Forse perché oggi il motivo del contendere milionario è ben distante dalla pasta al forno di mia nonna Beatrice. Quando le bizzarrie del mercato dispensano fortune, allora tutto cambia. Non voglio affermare con questo che ieri fosse meglio di oggi: per arrotondare il magro bottino artistico, nonno fabbricava in compensato e dipingeva le silhouette delle macchine da cucire Singer che i taxi milanesi recavano sul tetto per réclame. E io ne andavo ugualmente fiero. Lui, e il suo concetto puro d’arte, forse meno.
I colori del Golfo della Spezia, culla del Futurismo, erano sempre presenti nei suoi tratti, vuoi come animatore del Gruppo dei Sette, che come esponente del MAC milanese.

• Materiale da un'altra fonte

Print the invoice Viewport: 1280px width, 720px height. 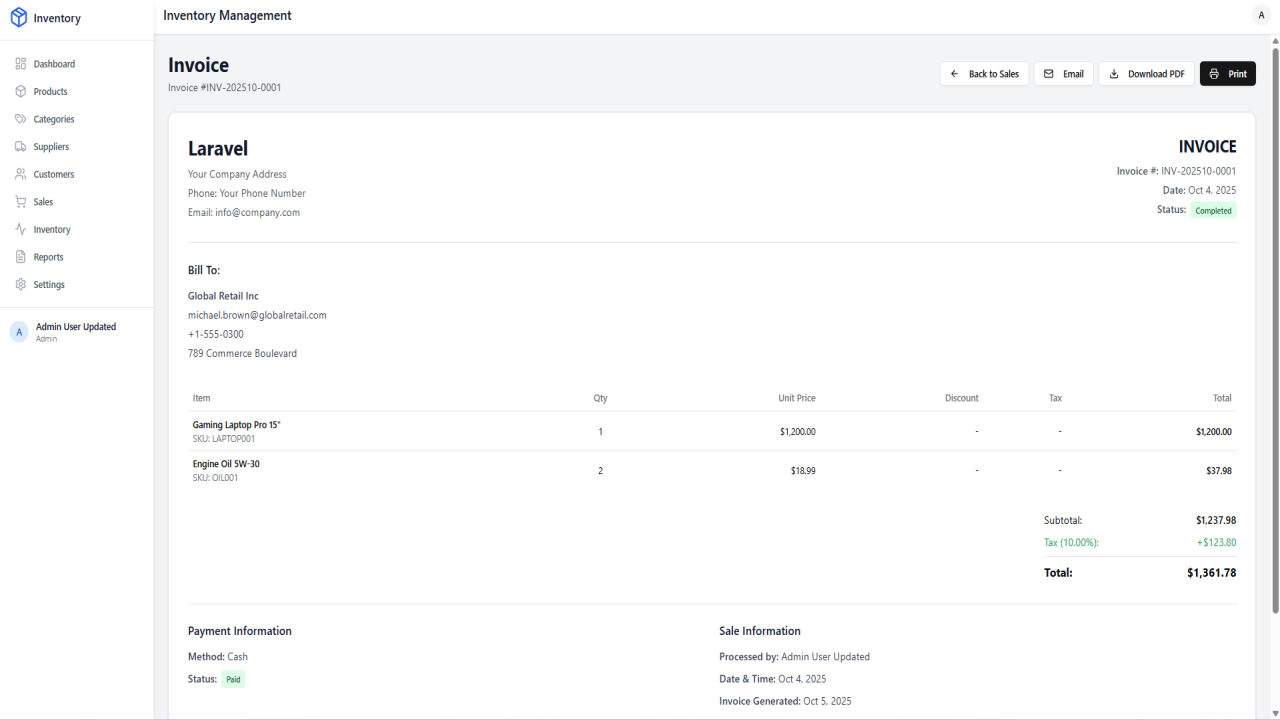click(x=1227, y=74)
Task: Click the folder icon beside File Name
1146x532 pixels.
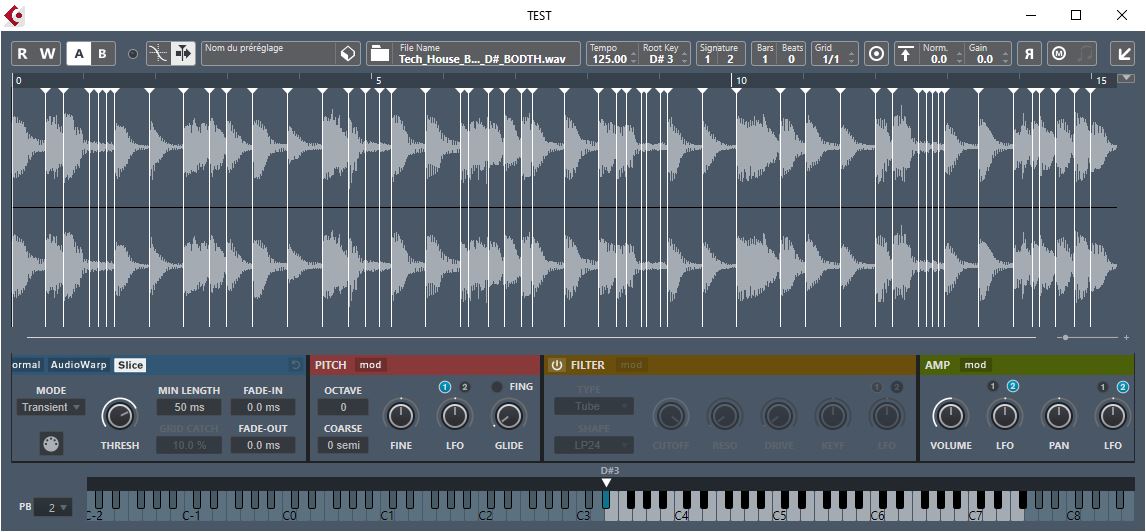Action: click(379, 54)
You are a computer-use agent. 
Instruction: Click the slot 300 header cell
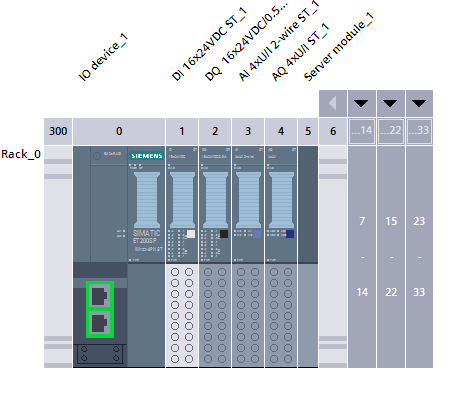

Quella “ricerca di accostamenti cromatici netti e di forme geometricamente definite” (G.Dorfles), unita alla capacità di Frunzo di collegare le figure “senza alcun addentellato con il mondo esterno” (G.Dorfles), con il suo “restare radicato ai motivi originali del suo bisogno di esprimersi con le forme e i colori: il mare, il porto…” (L.Carluccio) non tarda a riconoscergli meriti: nel 1950 e nel 1958, con ben otto opere, è presente alla Biennale di Venezia.
Nello stesso 1958 si trasferisce a Milano su suggerimento dell’amico Birolli. Dedicatosi esclusivamente alla pittura, Frunzo vince importanti premi internazionali e partecipa a mostre prestigiose in tutto il mondo. Nella città lombarda proseguirà la sua vasta produzione artistica, sperimentando sempre nuovi modelli pittorici, sino alla morte avvenuta a Roma nel
1999.
Ancora oggi mi meraviglio nel ripensa- re a quanto l’arte appagasse ogni suo desiderio e riuscisse a colmare la sua vita fatta di dolori. Nonno Vincenzo abitava in una casa di ringhiera, di quelle autentiche, quelle con il “cesso” sul ballatoio. Eppure guai a chi gli proponeva di spostarsi da lì: una luce per dipingere come quella dell’unica stanza non sarebbe mai riuscito a trovarla altrove.
Oggi mi soffermo spesso dinanzi alle sue opere per “capire” e nei lampi di luce degli Incendi alle Cinque Terre, nei Fondali marini e nei Paesaggi rivedo l’estasi di una creazione guidata dalla sola forza dell’amore. Comprendo allora quanto importante sia “lasciare traccia” di un passaggio perseguendo coraggiosamente la propria passione. Sempre e nonostante tutto.